# Given request A:
In the records, from the line with "The height and width of the screenshot is (450, 600)." up to and including the line with "coord(1200,810)", switch "dropdown" to "drop-down list" and write out those lines with nothing else changed.
====== Reading text
Any ideas from folding devotees?


----------



## mickle (18 Oct 2007)

Oop north eh? Grim. Anywhere near York?

Three possibilities;

Bent or broken rear sub frame.

Spokes have loosened on one side of the wheel so the wheel has become 'undished', unlikely.

Cones and lock nuts have come loose on one side of the hub.


----------



## Brixtonfixed (18 Oct 2007)

Yep. Grim, but in a nice way. I'm in Beverley and the Brompton gets used from time to time to ride over the Wolds to Brough station and thereafter for London traffic duties.

Thank you for the tips, Mickle. I've dropped it in at the LBS who seemed less fazed than I anticipated and reckon it is possibility 2) or 3). I'd like to think it gets more hammer than the average Brompton -- this could be the issue, plus the fact that I'm pretty slack at looking after bikes.


----------



## Emu (19 Oct 2007)

try this group:
http://groups.yahoo.com/group/bromptontalk/
I made the mistake of joining this when I first got my Brompton - they're all a bit tekky though so I unsubscribed.


----------



## rob_mcp (26 Oct 2007)

A friend of mine does 12 miles a day on his brompton - and he isn't the most mechanically sympathetic person I know - his SRAM hub fell apart after a couple of years - but i think his dealer did the honorable thing. On his you could grab the rim and wave the wheel around - so it was pretty obvious!


----------
============
====== Items
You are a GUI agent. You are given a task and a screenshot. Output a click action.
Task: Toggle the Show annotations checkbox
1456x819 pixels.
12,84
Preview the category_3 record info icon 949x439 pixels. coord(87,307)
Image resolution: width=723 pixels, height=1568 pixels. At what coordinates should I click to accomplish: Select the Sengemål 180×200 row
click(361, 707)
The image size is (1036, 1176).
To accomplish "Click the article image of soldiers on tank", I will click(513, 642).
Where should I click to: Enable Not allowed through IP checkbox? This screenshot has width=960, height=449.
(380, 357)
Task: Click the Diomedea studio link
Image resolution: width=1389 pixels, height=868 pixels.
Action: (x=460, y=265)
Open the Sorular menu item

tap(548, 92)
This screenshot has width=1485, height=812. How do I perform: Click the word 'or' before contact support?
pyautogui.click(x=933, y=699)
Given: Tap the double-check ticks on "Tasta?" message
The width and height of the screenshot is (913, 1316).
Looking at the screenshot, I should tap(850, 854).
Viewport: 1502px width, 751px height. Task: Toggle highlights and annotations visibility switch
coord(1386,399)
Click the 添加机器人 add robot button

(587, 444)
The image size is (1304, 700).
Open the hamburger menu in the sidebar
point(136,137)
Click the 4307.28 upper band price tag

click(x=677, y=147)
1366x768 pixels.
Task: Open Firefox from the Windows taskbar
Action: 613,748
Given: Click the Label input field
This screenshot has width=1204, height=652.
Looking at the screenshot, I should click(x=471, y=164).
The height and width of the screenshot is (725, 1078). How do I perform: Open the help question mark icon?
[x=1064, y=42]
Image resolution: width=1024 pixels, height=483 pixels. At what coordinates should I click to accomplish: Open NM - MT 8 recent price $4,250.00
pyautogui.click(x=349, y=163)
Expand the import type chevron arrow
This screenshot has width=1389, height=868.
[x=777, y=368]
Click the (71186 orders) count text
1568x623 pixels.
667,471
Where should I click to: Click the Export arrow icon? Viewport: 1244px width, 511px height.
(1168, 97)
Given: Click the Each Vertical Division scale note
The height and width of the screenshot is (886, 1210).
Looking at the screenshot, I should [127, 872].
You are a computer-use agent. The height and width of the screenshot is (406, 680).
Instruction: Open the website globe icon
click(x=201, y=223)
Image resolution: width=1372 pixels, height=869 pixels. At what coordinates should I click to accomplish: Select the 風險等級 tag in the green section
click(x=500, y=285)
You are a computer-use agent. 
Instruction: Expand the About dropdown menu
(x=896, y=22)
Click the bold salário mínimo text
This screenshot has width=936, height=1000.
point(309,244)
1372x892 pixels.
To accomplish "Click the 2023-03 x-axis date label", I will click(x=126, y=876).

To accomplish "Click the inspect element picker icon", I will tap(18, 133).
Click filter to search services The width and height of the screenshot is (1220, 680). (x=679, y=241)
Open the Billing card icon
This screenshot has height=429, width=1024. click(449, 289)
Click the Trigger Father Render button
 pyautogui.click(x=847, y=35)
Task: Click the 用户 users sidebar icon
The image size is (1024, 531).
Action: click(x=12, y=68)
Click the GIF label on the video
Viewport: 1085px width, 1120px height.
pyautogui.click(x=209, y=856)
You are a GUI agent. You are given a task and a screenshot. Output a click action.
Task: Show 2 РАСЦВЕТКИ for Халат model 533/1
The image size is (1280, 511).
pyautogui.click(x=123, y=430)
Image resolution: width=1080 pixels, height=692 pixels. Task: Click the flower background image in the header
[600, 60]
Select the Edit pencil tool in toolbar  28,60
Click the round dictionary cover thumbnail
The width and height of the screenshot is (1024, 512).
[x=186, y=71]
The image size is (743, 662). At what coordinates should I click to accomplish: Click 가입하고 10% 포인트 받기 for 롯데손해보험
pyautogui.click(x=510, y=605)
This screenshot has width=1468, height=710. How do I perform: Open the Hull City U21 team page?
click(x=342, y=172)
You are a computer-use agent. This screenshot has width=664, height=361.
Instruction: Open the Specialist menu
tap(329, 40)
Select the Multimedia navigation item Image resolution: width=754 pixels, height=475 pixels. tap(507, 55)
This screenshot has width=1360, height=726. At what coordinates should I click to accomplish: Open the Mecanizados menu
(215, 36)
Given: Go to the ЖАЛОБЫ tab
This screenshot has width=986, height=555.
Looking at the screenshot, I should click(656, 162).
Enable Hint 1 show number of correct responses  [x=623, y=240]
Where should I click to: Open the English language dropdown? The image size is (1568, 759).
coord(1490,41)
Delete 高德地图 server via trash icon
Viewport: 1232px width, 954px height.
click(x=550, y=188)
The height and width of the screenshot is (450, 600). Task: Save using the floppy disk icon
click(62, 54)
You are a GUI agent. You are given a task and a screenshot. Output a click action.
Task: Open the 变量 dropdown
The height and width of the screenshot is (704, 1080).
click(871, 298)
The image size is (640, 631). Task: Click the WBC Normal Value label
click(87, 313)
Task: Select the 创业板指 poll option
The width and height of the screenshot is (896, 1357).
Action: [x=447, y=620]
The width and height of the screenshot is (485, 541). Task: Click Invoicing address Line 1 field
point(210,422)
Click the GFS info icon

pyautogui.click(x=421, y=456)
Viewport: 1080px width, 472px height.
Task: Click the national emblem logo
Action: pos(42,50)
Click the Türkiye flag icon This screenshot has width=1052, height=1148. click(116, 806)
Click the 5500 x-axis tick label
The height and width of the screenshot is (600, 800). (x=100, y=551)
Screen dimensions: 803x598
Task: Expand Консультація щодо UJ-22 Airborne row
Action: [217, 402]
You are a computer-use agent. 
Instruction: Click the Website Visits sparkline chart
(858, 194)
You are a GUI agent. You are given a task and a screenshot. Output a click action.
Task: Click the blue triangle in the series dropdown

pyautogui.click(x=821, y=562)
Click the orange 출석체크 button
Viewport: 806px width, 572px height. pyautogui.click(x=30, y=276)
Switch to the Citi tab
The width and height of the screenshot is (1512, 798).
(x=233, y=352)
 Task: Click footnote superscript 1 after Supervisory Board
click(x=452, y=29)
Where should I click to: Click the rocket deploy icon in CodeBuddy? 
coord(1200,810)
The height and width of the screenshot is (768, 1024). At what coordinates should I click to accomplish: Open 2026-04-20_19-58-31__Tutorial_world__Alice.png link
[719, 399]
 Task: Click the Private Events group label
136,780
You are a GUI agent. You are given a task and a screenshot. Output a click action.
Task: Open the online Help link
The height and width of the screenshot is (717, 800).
============
# Given request B:
Quote word for word the passage of the forum thread on the Brompton folding bicycle from "Yep. Grim, but" up to and including "London traffic duties.".

# Reply A:
The height and width of the screenshot is (450, 600). Task: Save using the floppy disk icon
click(62, 54)
You are a GUI agent. You are given a task and a screenshot. Output a click action.
Task: Open the 变量 drop-down list
The height and width of the screenshot is (704, 1080).
click(871, 298)
The image size is (640, 631). Task: Click the WBC Normal Value label
click(87, 313)
Task: Select the 创业板指 poll option
The width and height of the screenshot is (896, 1357).
Action: [x=447, y=620]
The width and height of the screenshot is (485, 541). Task: Click Invoicing address Line 1 field
point(210,422)
Click the GFS info icon

pyautogui.click(x=421, y=456)
Viewport: 1080px width, 472px height.
Task: Click the national emblem logo
Action: pos(42,50)
Click the Türkiye flag icon This screenshot has width=1052, height=1148. click(116, 806)
Click the 5500 x-axis tick label
The height and width of the screenshot is (600, 800). (x=100, y=551)
Screen dimensions: 803x598
Task: Expand Консультація щодо UJ-22 Airborne row
Action: [217, 402]
You are a computer-use agent. 
Instruction: Click the Website Visits sparkline chart
(858, 194)
You are a GUI agent. You are given a task and a screenshot. Output a click action.
Task: Click the blue triangle in the series drop-down list

pyautogui.click(x=821, y=562)
Click the orange 출석체크 button
Viewport: 806px width, 572px height. pyautogui.click(x=30, y=276)
Switch to the Citi tab
The width and height of the screenshot is (1512, 798).
(x=233, y=352)
 Task: Click footnote superscript 1 after Supervisory Board
click(x=452, y=29)
Where should I click to: Click the rocket deploy icon in CodeBuddy? 
coord(1200,810)

# Reply B:
Yep. Grim, but in a nice way. I'm in Beverley and the Brompton gets used from time to time to ride over the Wolds to Brough station and thereafter for London traffic duties.